When you reach the line that holds "The height and width of the screenshot is (873, 1024).", start copying exactly and keep going through the final line of the data, leaving out pictures.

%%

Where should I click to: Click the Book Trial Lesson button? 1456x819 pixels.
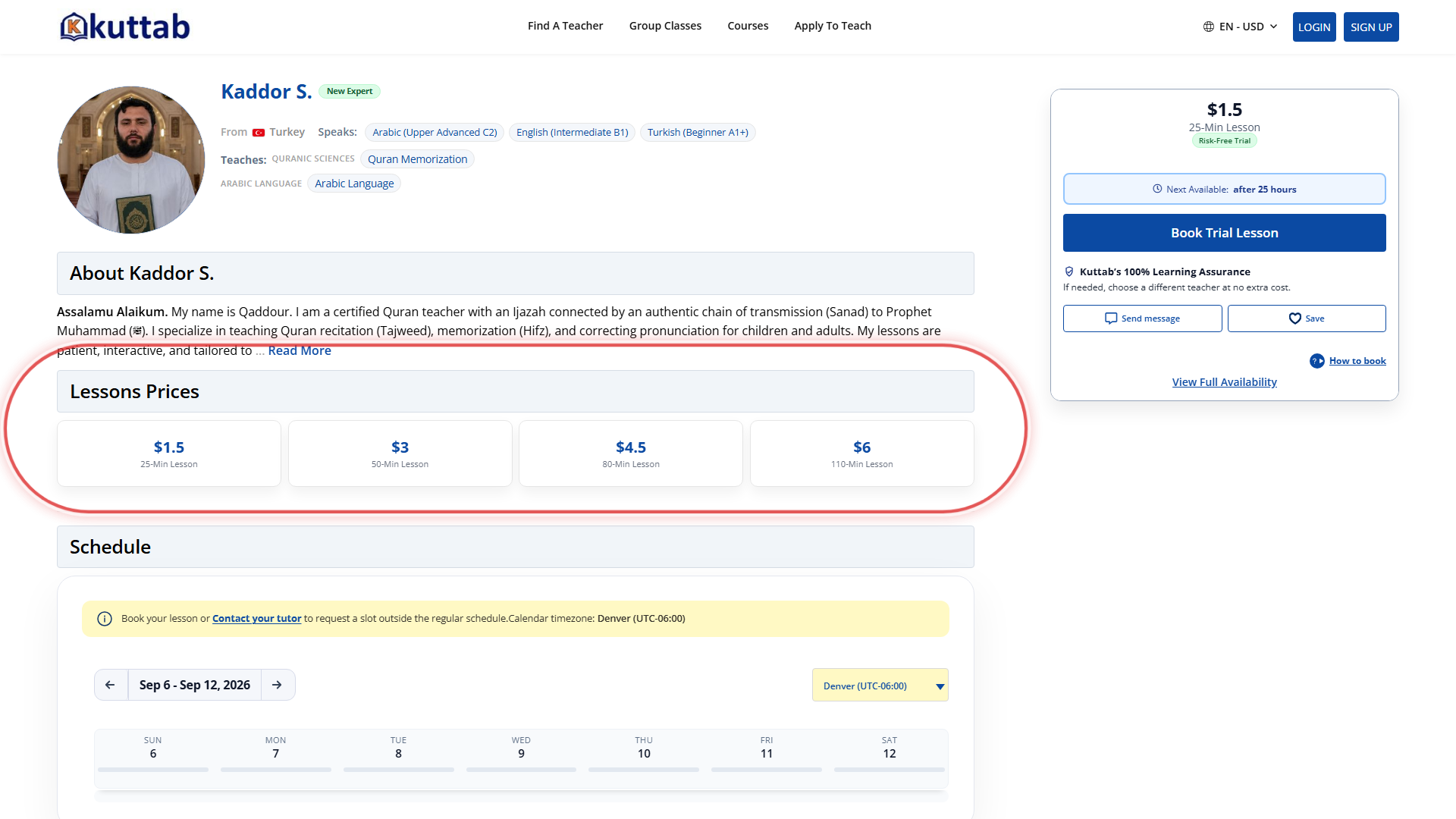(x=1224, y=233)
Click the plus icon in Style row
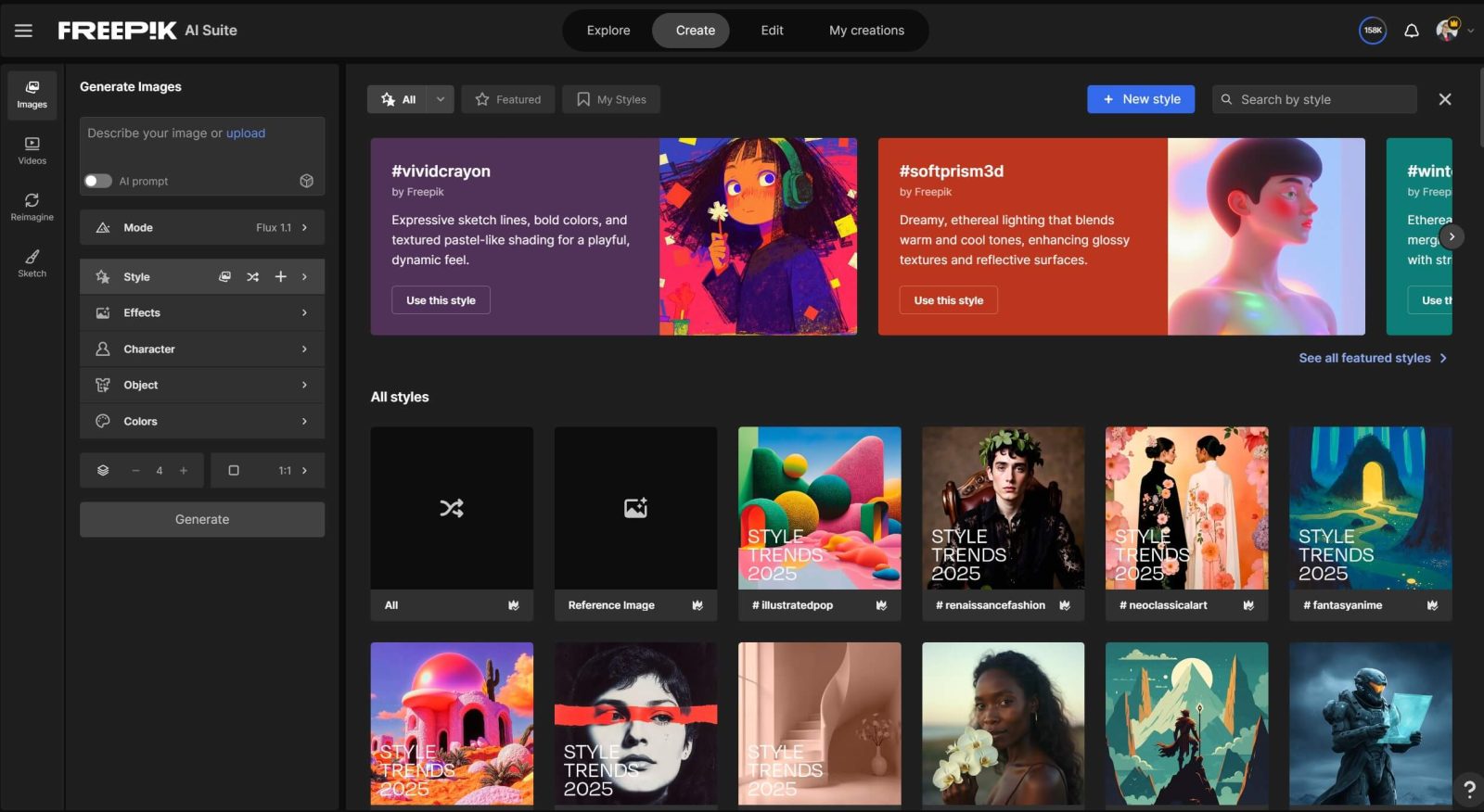 (280, 277)
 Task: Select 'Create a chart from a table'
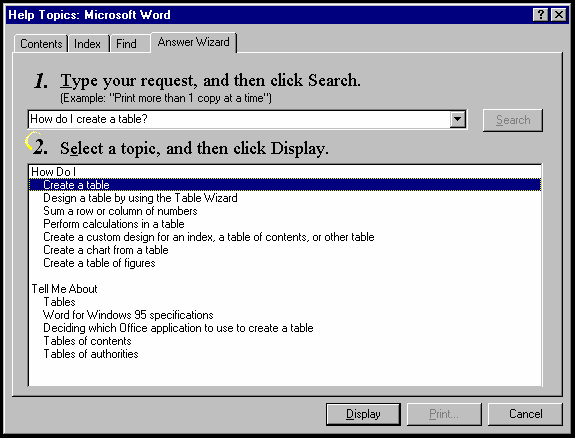(x=106, y=250)
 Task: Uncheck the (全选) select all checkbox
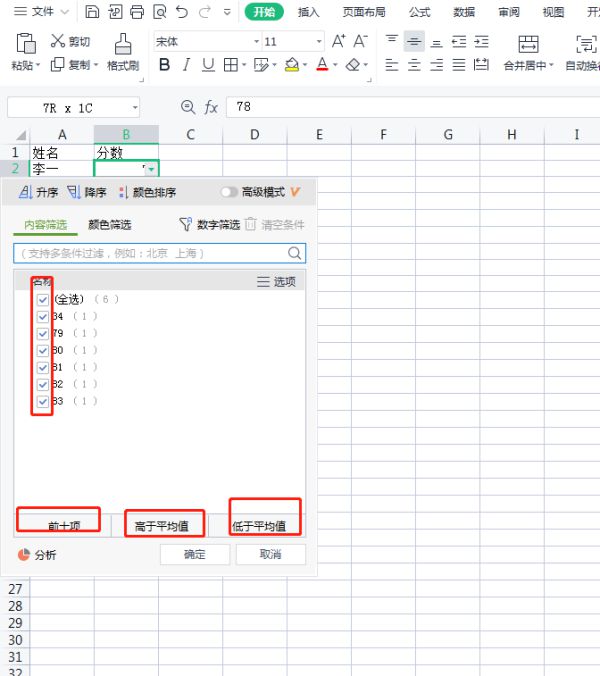pyautogui.click(x=43, y=299)
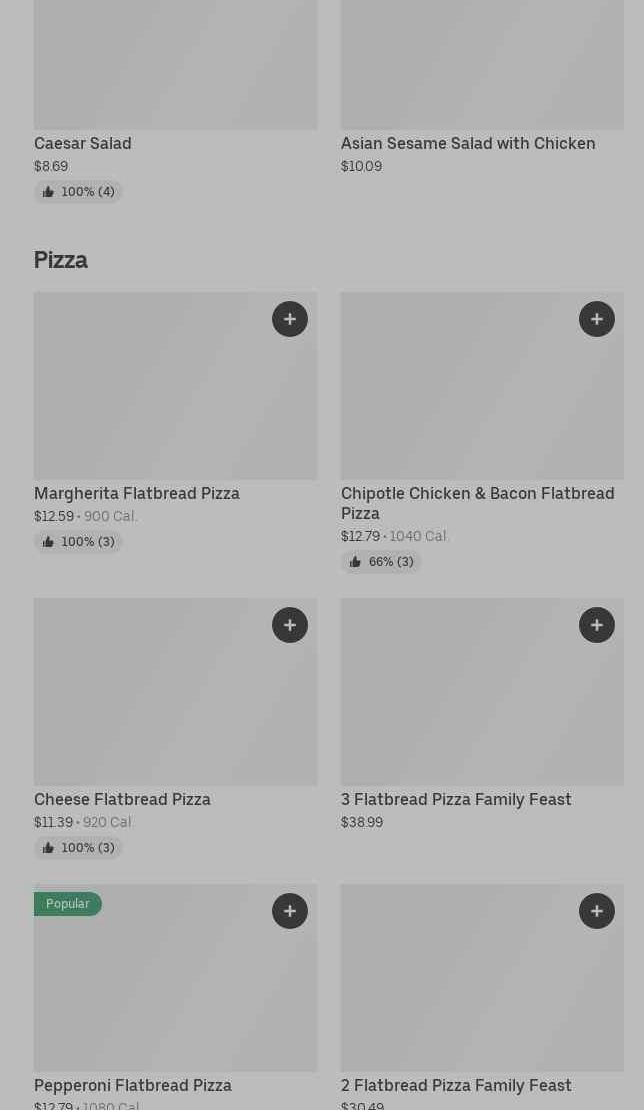The height and width of the screenshot is (1110, 644).
Task: Click Chipotle Chicken pizza 66% rating badge
Action: [x=381, y=562]
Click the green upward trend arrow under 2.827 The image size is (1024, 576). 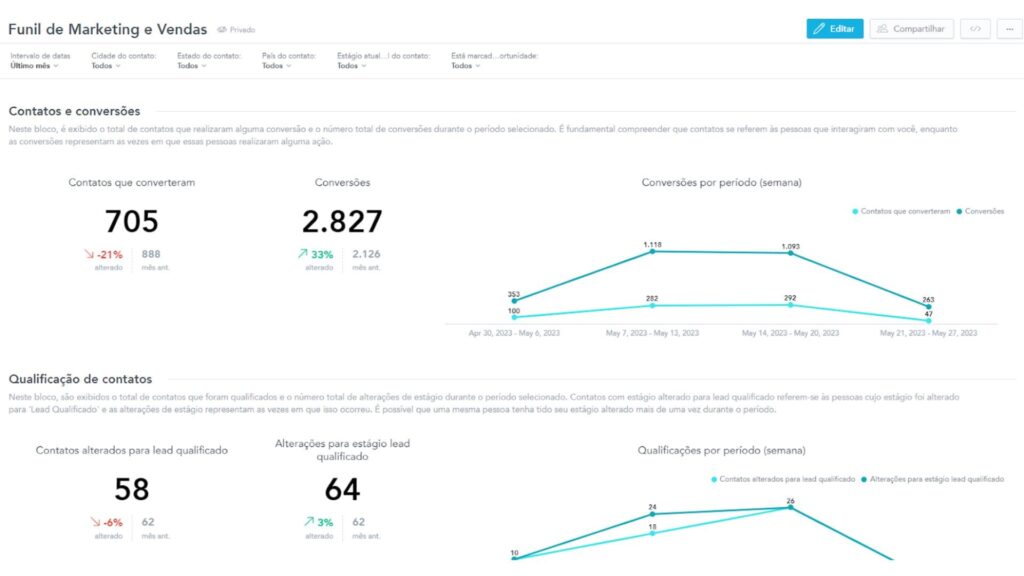301,254
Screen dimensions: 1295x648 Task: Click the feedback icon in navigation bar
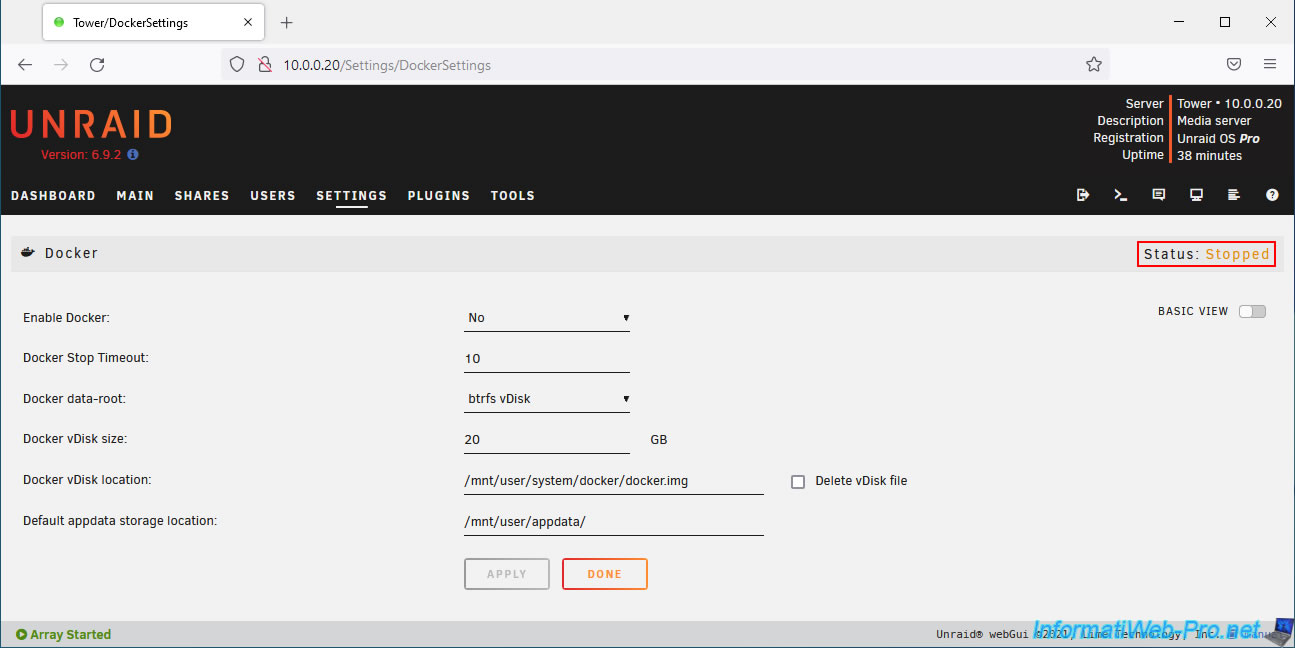(x=1159, y=195)
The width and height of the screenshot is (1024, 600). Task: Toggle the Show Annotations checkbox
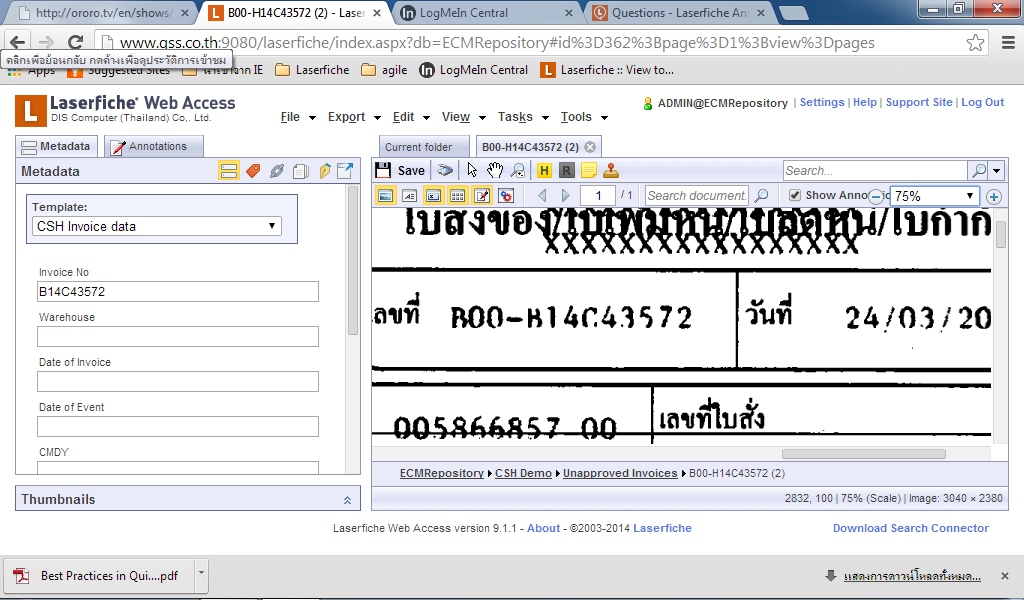coord(795,196)
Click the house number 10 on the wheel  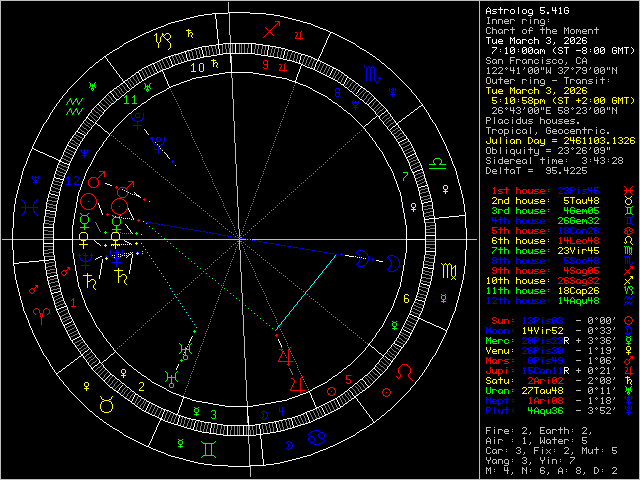198,68
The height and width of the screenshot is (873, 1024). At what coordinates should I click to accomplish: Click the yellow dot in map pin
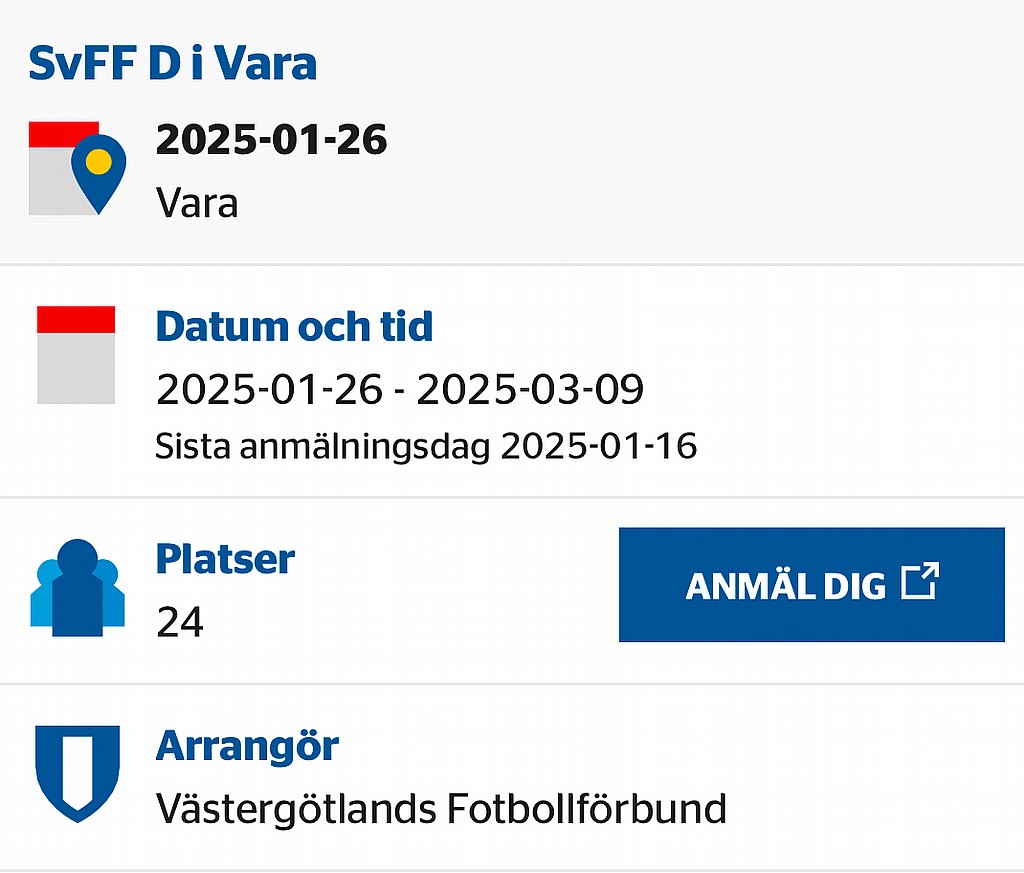99,161
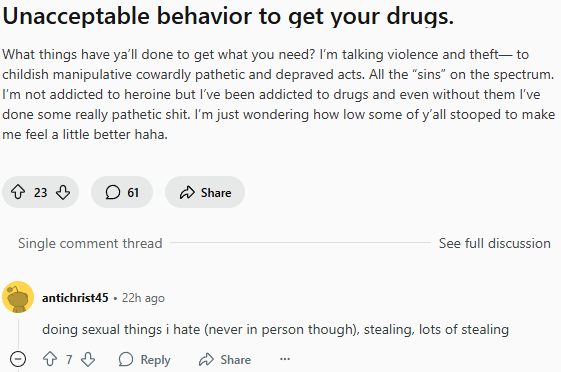Visit the antichrist45 username link
This screenshot has height=372, width=561.
click(x=75, y=298)
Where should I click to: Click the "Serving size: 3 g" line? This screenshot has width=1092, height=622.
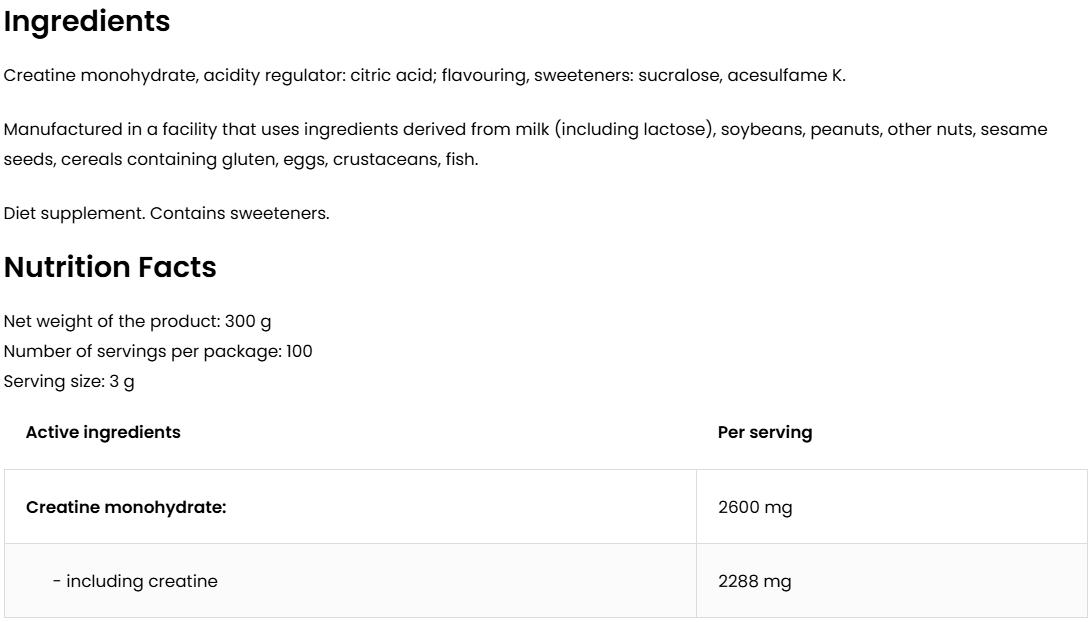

%%

:: Worked solution ::
The height and width of the screenshot is (873, 1024). At what coordinates should I click to accomplish: Click the yellow dot in map pin
99,161
Visit the antichrist45 username link
This screenshot has height=372, width=561.
click(x=75, y=298)
Where should I click to: Click the "Serving size: 3 g" line? This screenshot has width=1092, height=622.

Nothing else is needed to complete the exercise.